Z zamyśleń oderwał ją dopiero jasnowłosy dzieciak. Miał uniesione wysoko nad głową ramiona, jakby był wyciągnięty prosto z kreskówki, i krzyczał głośne “AAAAAAAAA!!!”. Biegł tak szybko, że dopiero po chwili Veronica zdała sobie sprawę, że to nie był żaden motorower na sterydach a prawdziwy człowiek.
Wzruszyła ramionami i podjęła znów mozolny krok do swojego samochodu, kiedy usłyszała wiązankę przekleństw.
– Przesuń się! – usłyszała donośny męski głos tuż obok swojego ucha. Niemal natychmiast dotarł do niej zapach niemytego ciała i alkoholu.
“Zaraz… Czemu ten żul goni jakiegoś dzieciaka?”
I od razu odłożyła torby na chodnik i pobiegła za bezdomnym. Odpięła Rozpruwacza od paska i machając nim niczym stara wariatka, biegła za wydzierającym się dzieckiem i bluzgającym mężczyzną.
Pierwsze z nich zaprowadziło ją, jak i żula w ślepą alejkę z kontenerami na śmieci. Bez namysłu rzuciła się na bezdomnego, okładając go parasolką, bez wysuniętych ostrzy.

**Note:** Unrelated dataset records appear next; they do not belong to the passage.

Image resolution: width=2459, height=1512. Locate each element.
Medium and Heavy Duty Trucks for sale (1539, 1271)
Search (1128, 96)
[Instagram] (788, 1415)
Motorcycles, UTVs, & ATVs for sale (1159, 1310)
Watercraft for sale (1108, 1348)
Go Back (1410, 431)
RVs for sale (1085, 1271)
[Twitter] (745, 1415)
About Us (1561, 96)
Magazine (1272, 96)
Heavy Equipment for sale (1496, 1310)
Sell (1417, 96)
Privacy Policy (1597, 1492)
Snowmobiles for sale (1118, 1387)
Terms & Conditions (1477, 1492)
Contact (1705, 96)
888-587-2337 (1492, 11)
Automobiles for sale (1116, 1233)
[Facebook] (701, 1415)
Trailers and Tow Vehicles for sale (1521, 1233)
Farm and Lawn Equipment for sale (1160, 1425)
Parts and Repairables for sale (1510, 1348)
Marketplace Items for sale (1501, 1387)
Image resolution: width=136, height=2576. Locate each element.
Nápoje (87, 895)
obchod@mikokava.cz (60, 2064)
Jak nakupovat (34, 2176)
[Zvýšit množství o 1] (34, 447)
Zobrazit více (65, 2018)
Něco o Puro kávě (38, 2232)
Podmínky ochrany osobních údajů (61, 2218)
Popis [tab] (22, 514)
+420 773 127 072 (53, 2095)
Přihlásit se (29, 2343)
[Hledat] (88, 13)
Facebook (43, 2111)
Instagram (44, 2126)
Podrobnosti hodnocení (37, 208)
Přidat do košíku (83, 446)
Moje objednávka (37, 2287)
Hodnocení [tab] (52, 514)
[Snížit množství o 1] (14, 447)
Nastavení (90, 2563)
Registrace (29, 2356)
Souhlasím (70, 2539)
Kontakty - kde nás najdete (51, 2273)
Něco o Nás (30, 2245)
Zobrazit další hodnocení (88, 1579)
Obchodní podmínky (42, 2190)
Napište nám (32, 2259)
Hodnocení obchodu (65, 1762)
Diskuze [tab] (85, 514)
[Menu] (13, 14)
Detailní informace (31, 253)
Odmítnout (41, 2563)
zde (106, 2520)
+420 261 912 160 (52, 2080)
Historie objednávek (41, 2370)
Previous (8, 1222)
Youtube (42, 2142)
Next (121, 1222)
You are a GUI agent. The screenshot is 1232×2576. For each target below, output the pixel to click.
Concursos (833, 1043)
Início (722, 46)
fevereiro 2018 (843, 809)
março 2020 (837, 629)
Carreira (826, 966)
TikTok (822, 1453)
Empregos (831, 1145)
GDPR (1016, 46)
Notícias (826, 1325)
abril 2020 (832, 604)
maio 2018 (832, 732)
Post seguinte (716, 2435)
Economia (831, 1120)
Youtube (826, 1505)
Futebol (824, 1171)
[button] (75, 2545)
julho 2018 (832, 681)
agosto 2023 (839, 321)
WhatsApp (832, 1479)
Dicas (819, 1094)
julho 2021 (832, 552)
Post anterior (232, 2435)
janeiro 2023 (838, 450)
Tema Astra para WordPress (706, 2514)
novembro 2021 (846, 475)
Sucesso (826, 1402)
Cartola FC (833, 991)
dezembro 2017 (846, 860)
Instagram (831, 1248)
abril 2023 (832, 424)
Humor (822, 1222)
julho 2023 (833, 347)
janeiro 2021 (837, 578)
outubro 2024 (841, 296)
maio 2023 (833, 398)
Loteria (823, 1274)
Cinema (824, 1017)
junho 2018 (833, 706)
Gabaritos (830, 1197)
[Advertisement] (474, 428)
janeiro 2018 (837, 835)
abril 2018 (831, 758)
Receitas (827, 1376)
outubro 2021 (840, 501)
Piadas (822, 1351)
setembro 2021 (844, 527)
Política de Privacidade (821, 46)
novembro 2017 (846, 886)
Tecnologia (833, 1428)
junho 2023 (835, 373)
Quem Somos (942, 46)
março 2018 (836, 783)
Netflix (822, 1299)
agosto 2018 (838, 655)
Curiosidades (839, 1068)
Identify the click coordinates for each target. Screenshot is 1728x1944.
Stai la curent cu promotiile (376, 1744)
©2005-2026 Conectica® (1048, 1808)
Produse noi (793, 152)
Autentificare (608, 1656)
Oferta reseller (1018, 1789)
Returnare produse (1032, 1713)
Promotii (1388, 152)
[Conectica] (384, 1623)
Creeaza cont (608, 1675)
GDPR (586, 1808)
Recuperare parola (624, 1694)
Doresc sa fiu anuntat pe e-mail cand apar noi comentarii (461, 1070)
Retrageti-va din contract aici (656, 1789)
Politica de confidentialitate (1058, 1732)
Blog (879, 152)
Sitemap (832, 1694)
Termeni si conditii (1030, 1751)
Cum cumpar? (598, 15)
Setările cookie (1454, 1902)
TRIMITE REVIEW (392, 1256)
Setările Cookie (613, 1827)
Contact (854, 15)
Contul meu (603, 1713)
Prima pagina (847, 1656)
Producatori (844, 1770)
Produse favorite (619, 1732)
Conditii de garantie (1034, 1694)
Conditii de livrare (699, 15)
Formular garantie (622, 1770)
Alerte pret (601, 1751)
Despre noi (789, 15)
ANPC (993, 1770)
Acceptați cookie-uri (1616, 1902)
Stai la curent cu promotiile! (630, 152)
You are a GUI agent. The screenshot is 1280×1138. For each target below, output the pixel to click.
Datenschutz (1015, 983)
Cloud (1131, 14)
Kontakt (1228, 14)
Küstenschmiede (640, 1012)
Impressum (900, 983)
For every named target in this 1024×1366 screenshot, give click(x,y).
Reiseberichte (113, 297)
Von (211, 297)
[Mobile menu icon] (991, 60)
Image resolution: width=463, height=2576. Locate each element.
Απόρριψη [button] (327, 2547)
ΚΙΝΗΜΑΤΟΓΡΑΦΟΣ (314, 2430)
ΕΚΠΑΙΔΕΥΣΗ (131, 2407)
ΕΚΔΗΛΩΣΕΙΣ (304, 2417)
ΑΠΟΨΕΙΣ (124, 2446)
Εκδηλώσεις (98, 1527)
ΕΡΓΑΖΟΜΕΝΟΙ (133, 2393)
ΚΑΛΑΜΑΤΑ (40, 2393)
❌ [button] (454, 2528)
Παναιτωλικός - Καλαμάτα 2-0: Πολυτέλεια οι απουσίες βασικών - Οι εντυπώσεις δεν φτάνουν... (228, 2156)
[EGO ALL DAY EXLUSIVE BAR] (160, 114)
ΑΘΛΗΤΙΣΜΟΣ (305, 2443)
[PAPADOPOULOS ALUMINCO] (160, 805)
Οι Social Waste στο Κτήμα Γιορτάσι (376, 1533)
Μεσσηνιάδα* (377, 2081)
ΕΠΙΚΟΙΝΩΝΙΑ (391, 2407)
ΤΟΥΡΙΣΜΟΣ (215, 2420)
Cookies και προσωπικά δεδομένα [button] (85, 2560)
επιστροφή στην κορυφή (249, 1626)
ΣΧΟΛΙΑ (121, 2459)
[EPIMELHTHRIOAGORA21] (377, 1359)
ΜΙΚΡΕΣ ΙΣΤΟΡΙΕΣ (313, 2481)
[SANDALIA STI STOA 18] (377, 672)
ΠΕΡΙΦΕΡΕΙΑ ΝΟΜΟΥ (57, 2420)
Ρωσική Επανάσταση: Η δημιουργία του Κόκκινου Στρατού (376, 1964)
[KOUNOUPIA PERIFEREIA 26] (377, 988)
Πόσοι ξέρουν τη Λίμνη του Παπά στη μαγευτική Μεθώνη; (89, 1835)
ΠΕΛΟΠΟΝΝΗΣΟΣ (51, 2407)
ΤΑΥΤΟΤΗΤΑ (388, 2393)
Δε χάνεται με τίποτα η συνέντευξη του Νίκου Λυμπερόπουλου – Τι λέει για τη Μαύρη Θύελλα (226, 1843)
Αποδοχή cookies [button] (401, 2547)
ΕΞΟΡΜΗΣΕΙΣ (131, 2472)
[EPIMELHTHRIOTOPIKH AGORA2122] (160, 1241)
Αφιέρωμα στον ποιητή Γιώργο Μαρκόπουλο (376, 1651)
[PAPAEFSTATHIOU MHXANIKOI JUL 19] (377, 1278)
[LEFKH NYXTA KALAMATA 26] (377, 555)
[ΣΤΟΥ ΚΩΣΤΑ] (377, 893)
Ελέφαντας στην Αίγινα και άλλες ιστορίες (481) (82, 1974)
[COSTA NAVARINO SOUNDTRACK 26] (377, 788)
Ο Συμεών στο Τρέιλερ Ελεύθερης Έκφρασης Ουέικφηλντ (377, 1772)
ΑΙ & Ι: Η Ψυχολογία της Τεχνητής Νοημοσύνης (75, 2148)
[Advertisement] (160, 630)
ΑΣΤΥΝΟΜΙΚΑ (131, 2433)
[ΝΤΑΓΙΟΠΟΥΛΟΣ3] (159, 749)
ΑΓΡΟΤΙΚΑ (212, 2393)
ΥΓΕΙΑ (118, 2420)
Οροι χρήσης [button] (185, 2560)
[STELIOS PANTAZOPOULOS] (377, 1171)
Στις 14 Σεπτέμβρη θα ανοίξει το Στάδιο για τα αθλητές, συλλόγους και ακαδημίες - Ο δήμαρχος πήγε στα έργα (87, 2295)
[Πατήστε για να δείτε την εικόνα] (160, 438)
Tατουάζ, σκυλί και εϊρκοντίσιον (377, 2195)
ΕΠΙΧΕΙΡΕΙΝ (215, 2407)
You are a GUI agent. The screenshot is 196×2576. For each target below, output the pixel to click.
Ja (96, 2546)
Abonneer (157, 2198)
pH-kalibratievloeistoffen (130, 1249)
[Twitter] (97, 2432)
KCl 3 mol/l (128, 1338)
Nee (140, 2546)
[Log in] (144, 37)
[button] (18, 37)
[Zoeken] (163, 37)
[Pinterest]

Dopiero kiedy zaczął pełznąć w stronę głównej ulicy, przeklinając ją, tego dzieciaka, jak i ich rodziny i następne pokolenia, odpuściła.
Podeszła do jasnowłosego, nie tak młodego chłopaka, skulonego za ostatnim kontenerem i wyciągnęła dłoń.
– Chodź, pomogę ci wstać. Co się stało? Albo nie, nieważne, muszę najpierw wrócić po zakupy, które zostawiłam na chodniku, ale potem możemy się przejść do jakiejś kawiarni i opowiesz, co i jak. Pasuje ci?